Pour l’année 2020, le dispositif prévu par l’avenant n° 22 (le dernier sur la Rosp générique signé par les acteurs de la vie conventionnelle le 20 août 2020, entre l’Union nationale des caisses d’assurance maladie, l’Uncam, et l’Union des syndicats de pharmaciens d’officine, l’USPO), concernant les objectifs individuels du pharmacien, est fondé sur 16 indicateurs indépendants entre eux : 13 dans le Répertoire conventionnel, 2 sur des nouvelles molécules : solifenacine et clopidogrel + acide acétylsalicylique, 1 sur le « reste du Répertoire ».
Ces indicateurs sont optimisés par la mesure de bonus/malus introduite depuis 2016 par l’avenant 9 à la convention nationale (bonus de 10 à 20 % si taux entre 95 et 100 % en 2020). Pour rappel, l’objectif vise à inciter les pharmaciens à être performants sur l’ensemble des indicateurs de la Rosp et non uniquement sur certains d’entre eux : un score par indicateur est mis en place selon la position du taux d’arrivée par rapport au seuil bas et au seuil intermédiaire.
Un tableau récapitule les objectifs spécifiques pour chaque molécule ciblée en précisant le seuil de substitution bas, les seuils intermédiaires et les économies potentielles à la clé.
Le score final correspond à la somme des 16 scores calculés par indicateur et est appliqué à la rémunération initiale.
Concernant l’indicateur de stabilité, neuf molécules sont ciblées en 2020 et correspondent à des molécules utilisées dans le traitement de pathologies chroniques. Les mesures de bonus/malus qui s’appliquent à ces molécules sont reconduites pour 2020. Ainsi, le pharmacien pourra voir sa rémunération sur la molécule concernée majorée de 10 % dès lors qu’il atteint les 90 % de stabilité, et de 20 % à partir de 95 % de stabilité.
Le dernier objectif national fixé était d’atteindre 90 % de taux de substitution d’ici fin 2020. Ce qui a été chose faite par les pharmaciens qui ont surperformé puisque le taux de substitution atteint a été de 91,6 %.

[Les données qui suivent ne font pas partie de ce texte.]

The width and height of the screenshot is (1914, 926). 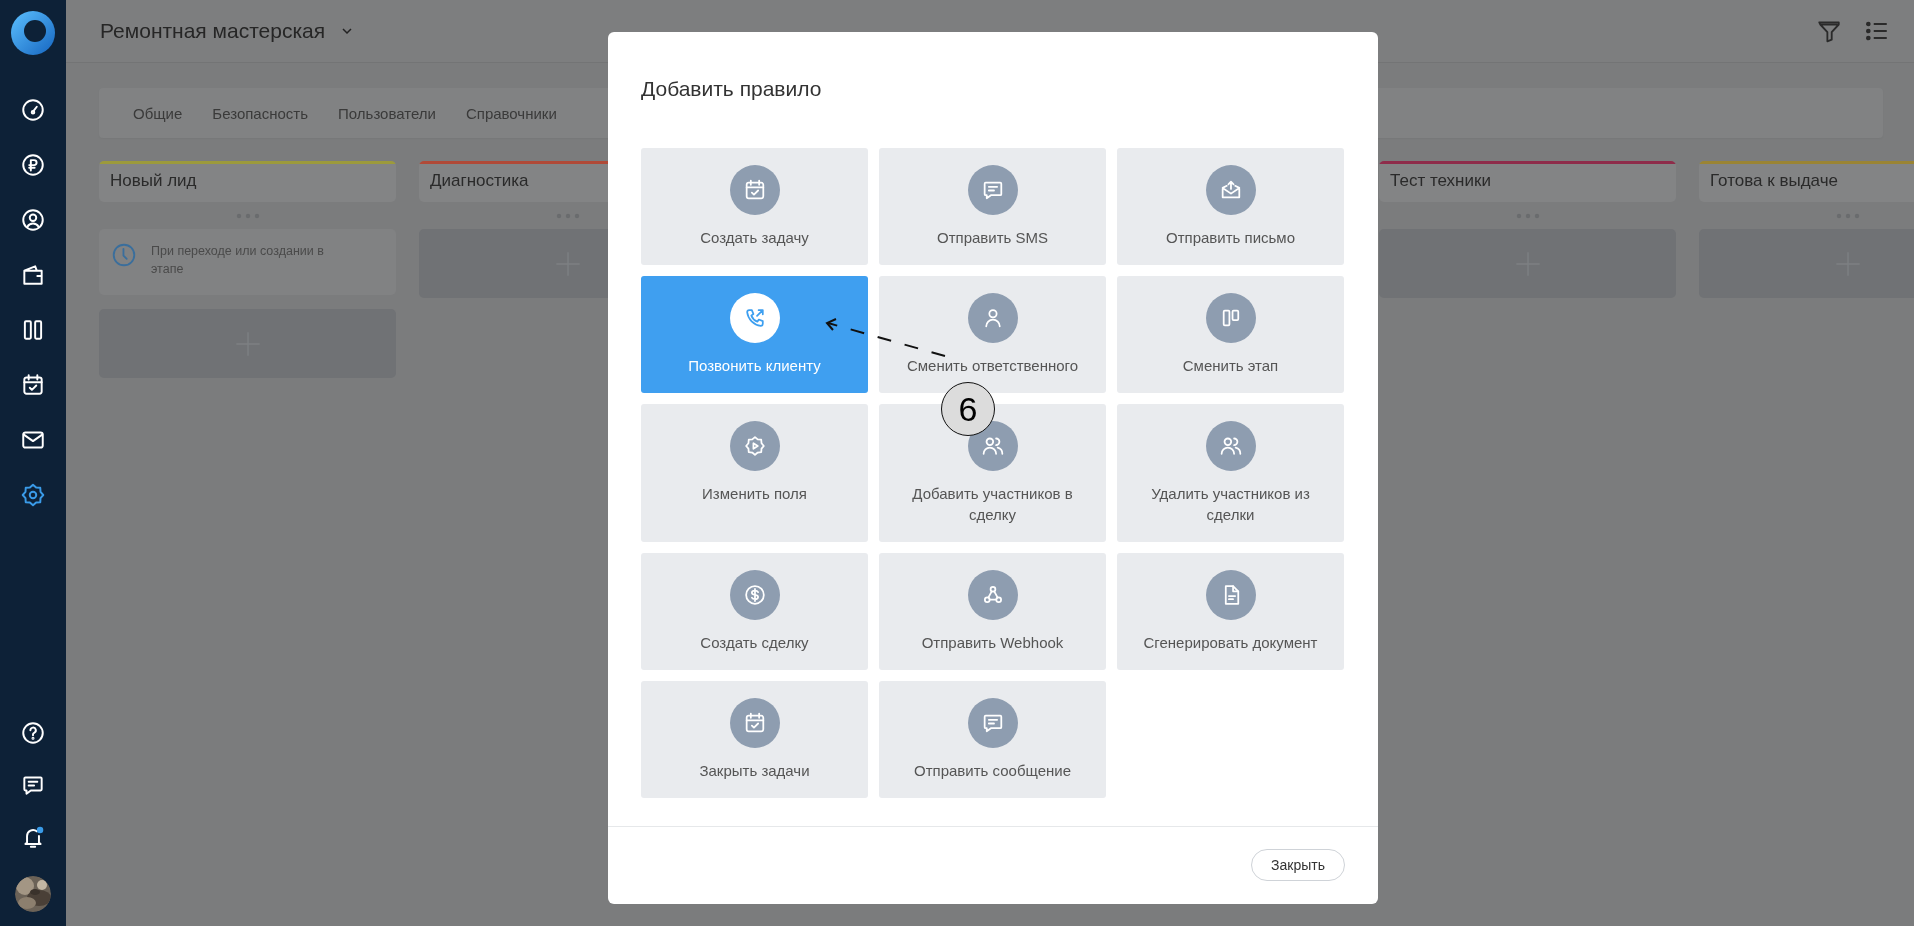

Cependant, le principe de la Rosp générique a aujourd’hui du plomb dans l’aile. Dans l’hypothèse d’un alignement généralisé des princeps sur les prix de leurs génériques, la Rosp est même vouée à disparaître. Pour rappel, l’article 66 de la loi de financement de la Sécurité sociale (LFSS) prévoit que le remboursement des patients exigeant le médicament princeps sans justification médicale se fasse sur la base du prix du générique. Indépendamment des conséquences de l’application de cet article, du fait même des baisses constantes de prix des médicaments et de la diminution de l’écart de prix entre princeps et génériques, la Rosp générique est vouée à une mort lente. Sauf à la réinventer.